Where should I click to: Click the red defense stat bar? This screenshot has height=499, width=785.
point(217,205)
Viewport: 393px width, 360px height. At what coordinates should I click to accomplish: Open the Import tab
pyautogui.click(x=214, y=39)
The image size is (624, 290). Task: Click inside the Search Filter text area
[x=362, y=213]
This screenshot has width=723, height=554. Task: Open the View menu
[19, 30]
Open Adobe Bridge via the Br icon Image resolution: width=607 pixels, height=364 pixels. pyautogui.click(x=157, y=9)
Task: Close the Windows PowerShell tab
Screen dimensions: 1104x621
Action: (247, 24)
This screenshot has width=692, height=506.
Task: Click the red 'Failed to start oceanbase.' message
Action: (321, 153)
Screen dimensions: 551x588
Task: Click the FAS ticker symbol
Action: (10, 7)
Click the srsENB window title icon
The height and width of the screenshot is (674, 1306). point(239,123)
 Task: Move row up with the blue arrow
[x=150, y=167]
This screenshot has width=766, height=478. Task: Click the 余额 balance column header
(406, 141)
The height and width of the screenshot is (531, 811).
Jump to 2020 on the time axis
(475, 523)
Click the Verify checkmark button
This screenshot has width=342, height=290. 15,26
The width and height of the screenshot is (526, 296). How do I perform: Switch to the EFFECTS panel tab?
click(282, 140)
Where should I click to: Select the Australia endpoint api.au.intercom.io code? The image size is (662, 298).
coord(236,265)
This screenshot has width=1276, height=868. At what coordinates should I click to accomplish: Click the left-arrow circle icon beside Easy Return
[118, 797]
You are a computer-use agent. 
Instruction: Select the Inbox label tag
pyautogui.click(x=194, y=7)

**What to produce:** Each entry above must be set down again without alteration.

**Written solution:**
Where should I click to: Click the red defense stat bar? This screenshot has height=499, width=785.
point(217,205)
Viewport: 393px width, 360px height. At what coordinates should I click to accomplish: Open the Import tab
pyautogui.click(x=214, y=39)
The image size is (624, 290). Task: Click inside the Search Filter text area
[x=362, y=213]
This screenshot has width=723, height=554. Task: Open the View menu
[19, 30]
Open Adobe Bridge via the Br icon Image resolution: width=607 pixels, height=364 pixels. pyautogui.click(x=157, y=9)
Task: Close the Windows PowerShell tab
Screen dimensions: 1104x621
Action: (247, 24)
This screenshot has width=692, height=506.
Task: Click the red 'Failed to start oceanbase.' message
Action: (321, 153)
Screen dimensions: 551x588
Task: Click the FAS ticker symbol
Action: (10, 7)
Click the srsENB window title icon
The height and width of the screenshot is (674, 1306). point(239,123)
 Task: Move row up with the blue arrow
[x=150, y=167]
This screenshot has width=766, height=478. Task: Click the 余额 balance column header
(406, 141)
The height and width of the screenshot is (531, 811).
Jump to 2020 on the time axis
(475, 523)
Click the Verify checkmark button
This screenshot has width=342, height=290. 15,26
The width and height of the screenshot is (526, 296). How do I perform: Switch to the EFFECTS panel tab?
click(282, 140)
Where should I click to: Select the Australia endpoint api.au.intercom.io code? The image size is (662, 298).
coord(236,265)
This screenshot has width=1276, height=868. At what coordinates should I click to accomplish: Click the left-arrow circle icon beside Easy Return
[118, 797]
You are a computer-use agent. 
Instruction: Select the Inbox label tag
pyautogui.click(x=194, y=7)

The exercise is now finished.